# TASK TO CARRY OUT
Please copy, exactly as they appear below, the lines from the one containing "The height and width of the screenshot is (926, 1280)." through the one containing "Task: Execute the".

Collected data entries:
*** Block opens ***

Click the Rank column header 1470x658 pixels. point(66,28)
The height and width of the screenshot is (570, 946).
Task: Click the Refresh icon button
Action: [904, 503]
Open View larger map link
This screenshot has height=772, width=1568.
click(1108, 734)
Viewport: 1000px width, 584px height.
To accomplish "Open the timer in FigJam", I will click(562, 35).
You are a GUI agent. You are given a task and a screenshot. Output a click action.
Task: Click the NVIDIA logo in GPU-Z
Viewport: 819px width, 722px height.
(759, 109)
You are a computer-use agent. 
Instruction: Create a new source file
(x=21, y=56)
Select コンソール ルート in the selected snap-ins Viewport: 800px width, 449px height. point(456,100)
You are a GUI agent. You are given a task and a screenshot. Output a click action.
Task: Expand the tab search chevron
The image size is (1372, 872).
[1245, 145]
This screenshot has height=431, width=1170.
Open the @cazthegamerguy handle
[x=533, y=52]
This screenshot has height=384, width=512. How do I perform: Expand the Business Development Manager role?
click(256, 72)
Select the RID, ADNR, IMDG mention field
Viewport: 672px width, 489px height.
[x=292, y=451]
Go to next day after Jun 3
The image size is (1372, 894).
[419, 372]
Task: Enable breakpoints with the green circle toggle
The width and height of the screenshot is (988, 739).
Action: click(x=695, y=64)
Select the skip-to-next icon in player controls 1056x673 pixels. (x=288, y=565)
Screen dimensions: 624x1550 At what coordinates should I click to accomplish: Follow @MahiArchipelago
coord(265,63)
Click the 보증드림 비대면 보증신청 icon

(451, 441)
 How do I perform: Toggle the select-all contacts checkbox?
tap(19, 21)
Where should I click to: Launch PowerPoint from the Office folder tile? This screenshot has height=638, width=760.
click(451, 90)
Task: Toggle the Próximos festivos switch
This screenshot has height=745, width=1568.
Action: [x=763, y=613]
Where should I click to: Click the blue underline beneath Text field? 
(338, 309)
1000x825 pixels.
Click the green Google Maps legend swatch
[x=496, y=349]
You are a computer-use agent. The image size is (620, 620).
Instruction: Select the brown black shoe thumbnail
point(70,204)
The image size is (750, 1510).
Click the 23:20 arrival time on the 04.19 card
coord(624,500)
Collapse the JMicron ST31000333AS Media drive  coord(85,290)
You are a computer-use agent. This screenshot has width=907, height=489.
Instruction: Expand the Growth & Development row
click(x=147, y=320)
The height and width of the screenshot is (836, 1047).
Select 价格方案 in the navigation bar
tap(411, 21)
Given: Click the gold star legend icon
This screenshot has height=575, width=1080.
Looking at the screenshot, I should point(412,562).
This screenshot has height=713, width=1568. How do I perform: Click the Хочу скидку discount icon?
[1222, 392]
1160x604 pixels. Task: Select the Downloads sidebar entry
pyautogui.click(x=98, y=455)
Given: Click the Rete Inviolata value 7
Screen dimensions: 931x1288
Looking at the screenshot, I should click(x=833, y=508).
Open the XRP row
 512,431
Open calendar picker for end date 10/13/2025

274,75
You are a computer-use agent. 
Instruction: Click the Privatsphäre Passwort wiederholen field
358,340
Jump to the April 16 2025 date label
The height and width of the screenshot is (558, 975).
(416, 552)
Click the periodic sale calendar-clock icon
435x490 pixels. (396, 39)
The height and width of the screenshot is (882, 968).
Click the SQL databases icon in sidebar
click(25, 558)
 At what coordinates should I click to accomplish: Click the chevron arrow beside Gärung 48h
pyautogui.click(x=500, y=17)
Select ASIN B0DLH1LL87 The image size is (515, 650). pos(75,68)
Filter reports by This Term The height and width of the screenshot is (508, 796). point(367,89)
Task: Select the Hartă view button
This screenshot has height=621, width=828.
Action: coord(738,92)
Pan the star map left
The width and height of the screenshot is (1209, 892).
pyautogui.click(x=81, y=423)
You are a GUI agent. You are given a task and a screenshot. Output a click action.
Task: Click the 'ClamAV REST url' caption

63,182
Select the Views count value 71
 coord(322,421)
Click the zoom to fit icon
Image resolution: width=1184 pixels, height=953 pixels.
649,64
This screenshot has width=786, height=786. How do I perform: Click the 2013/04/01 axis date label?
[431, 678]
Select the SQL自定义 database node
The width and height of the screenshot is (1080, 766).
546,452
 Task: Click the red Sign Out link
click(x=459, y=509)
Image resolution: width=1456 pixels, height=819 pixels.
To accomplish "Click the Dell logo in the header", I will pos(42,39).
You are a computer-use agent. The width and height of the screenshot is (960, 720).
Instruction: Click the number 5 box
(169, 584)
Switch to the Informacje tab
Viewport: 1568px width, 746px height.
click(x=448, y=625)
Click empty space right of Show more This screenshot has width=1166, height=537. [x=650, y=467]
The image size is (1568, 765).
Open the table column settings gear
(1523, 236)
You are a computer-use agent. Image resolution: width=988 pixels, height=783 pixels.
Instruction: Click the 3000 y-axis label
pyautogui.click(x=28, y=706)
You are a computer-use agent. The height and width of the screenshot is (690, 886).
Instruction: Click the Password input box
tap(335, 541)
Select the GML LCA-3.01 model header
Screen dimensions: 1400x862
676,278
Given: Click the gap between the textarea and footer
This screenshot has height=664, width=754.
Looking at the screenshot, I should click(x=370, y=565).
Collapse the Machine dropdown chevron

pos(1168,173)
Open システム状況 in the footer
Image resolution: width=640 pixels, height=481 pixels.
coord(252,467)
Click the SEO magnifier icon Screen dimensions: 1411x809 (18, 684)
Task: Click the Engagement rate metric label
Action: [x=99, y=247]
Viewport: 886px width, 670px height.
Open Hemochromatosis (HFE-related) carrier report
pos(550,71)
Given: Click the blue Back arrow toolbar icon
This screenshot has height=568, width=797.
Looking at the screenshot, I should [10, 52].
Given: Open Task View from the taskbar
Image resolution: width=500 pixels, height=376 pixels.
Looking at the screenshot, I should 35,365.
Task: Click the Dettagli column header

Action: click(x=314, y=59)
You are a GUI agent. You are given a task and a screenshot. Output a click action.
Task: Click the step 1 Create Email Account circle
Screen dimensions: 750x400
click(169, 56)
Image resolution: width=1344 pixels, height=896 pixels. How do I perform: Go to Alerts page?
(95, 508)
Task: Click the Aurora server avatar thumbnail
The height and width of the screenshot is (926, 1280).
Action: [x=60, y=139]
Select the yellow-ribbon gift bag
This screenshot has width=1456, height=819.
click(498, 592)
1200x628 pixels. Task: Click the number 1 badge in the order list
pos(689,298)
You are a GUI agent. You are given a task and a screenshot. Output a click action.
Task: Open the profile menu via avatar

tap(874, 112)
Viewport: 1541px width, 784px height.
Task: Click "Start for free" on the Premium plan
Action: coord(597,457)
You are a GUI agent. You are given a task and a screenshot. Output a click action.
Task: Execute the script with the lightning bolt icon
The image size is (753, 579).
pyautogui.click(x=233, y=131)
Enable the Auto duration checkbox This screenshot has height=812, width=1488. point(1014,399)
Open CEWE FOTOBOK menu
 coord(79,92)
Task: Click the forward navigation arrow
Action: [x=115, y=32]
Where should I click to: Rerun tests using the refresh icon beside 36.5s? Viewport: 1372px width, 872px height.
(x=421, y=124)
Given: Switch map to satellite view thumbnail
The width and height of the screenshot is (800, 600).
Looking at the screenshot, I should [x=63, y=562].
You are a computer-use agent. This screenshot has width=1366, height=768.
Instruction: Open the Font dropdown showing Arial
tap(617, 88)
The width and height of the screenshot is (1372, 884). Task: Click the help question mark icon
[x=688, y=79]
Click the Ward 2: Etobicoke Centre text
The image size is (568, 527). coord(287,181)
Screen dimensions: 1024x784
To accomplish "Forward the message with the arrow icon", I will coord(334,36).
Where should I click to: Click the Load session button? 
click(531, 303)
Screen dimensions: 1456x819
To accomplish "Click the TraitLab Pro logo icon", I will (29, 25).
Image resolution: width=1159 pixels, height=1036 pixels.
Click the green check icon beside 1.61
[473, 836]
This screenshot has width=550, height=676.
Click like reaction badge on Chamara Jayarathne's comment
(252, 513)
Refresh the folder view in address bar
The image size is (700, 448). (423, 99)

*** Block closes ***

# YOUR RESPONSE
The height and width of the screenshot is (926, 1280).
Action: [x=60, y=139]
Select the yellow-ribbon gift bag
This screenshot has width=1456, height=819.
click(498, 592)
1200x628 pixels. Task: Click the number 1 badge in the order list
pos(689,298)
You are a GUI agent. You are given a task and a screenshot. Output a click action.
Task: Open the profile menu via avatar

tap(874, 112)
Viewport: 1541px width, 784px height.
Task: Click "Start for free" on the Premium plan
Action: coord(597,457)
You are a GUI agent. You are given a task and a screenshot. Output a click action.
Task: Execute the script with the lightning bolt icon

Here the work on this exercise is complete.